Поэту нужны примеры, ученичество, побратимство, культ возвышенной личности, мартиролог. Неподражательный (хотя стилистически отзывчивый и сознательно владеющий стилистическими образцами), он хотел бы подражать нравственному деянию. (Недаром первая же страница отмечена учительским» именем Александра Яшина.) В ставших непременными для нашей новейшей поэзии стихах о героях и мучениках русской культуры он силится не сам сказаться в чужой трагедии, а даёт ей «до костей» проникнуть в себя. «Какой высокий дух сегодня изнемог!» — можно воскликнуть над его Боратынским, над его Батюшковым.

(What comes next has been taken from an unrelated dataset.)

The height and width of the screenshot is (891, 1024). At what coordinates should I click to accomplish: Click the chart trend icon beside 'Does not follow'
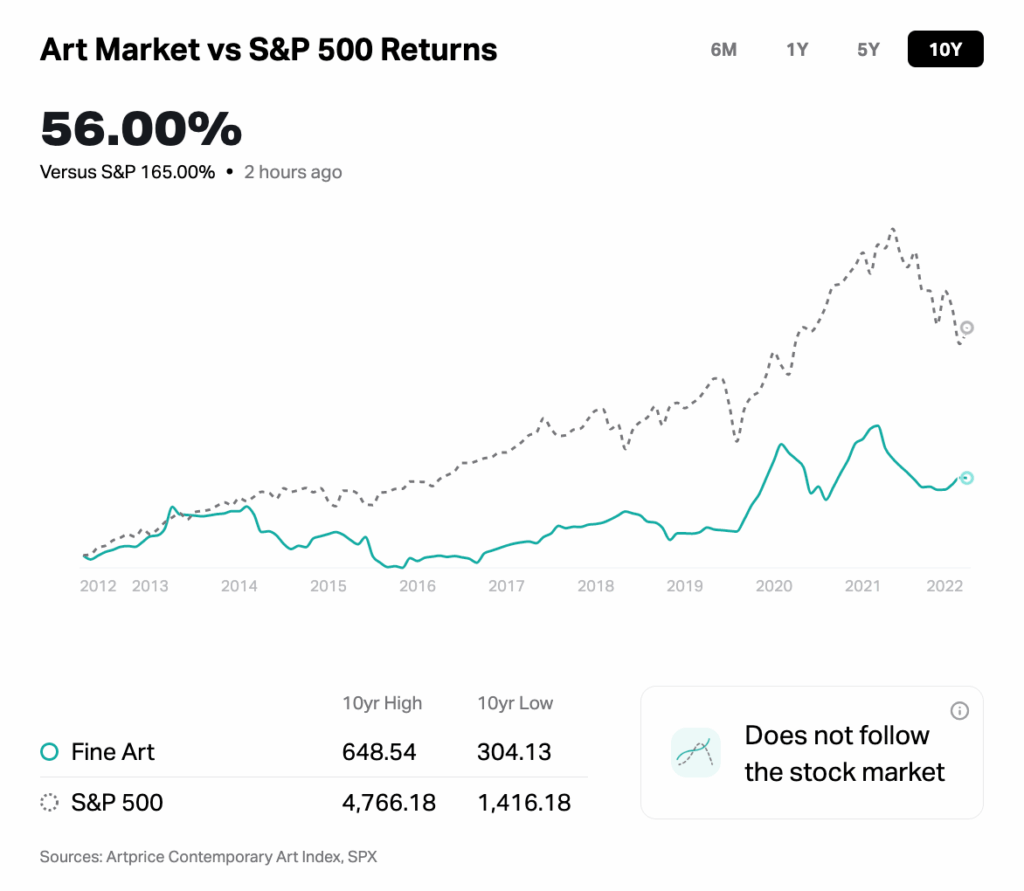(x=696, y=753)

У Леоновича многое, притом из лучшего, так или иначе потянулось от двух «портретов», сгруппировалось вокруг двух лиц, с одним из которых поэт имел жизненную, а с другим — чисто духовную встречу. Поэма-воспоминание о Твардовском не уместилась в книжке, но отпечаталась в ней своими ответвлениями — о шлюзе, исподволь совершающем «свободы чёрную работу», поднимающем воду до черты, когда «уже преграда не нужна, уже расходятся ворота»; о поваленной ветрами лиственнице с «шелковистой душой» и железной древесиной. И особенно — рассказом о затопленном наполовину Калязине, жёстко точным и не без отчаянного даже юмора.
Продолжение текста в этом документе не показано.